A proposed ban on non-compete clauses would unshackle an estimated 30 million workers in the United States. The U.S. Federal Trade Commission (FTC) has filed notice that it intends to decree such employer-imposed conditions are unfair competition, which would rescind current non-compete agreements and prohibit them in the future.
The proposed rule has been posted for public comment until March 5, 2023. Accompanying background from the FTC maintains that workers are effectively coerced into non-compete agreements due to employers’ disproportionate bargaining power. In turn, this serves to suppress wages through contrived control of job turnover and to inhibit the launch of new businesses.

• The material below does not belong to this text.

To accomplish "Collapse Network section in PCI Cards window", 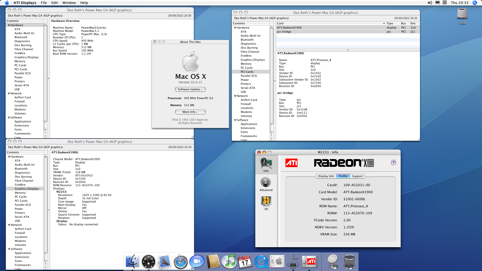I will (x=235, y=96).
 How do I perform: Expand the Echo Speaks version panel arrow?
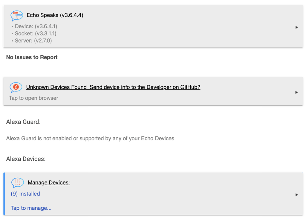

“By design, non-competes often close off a worker’s most natural alternative employment options: jobs in the same geographic area and professional field,” observes a joint statement from FTC chair Lisa Khan and commissioners Rebecca Kelly Slaughter and Alvaro Bedoya. “These restrictions can undermine core economic liberties, burdening Americans’ ability to freely switch jobs.”
Non-compete clauses are common across U.S. industry sectors and job levels, from service sector roles to technical and professional fields to senior management positions. As part of the public consultation exercise, the FTC is seeking input on whether low- and high-wage workers should be treated equally under the rule and whether senior executives should be exempt.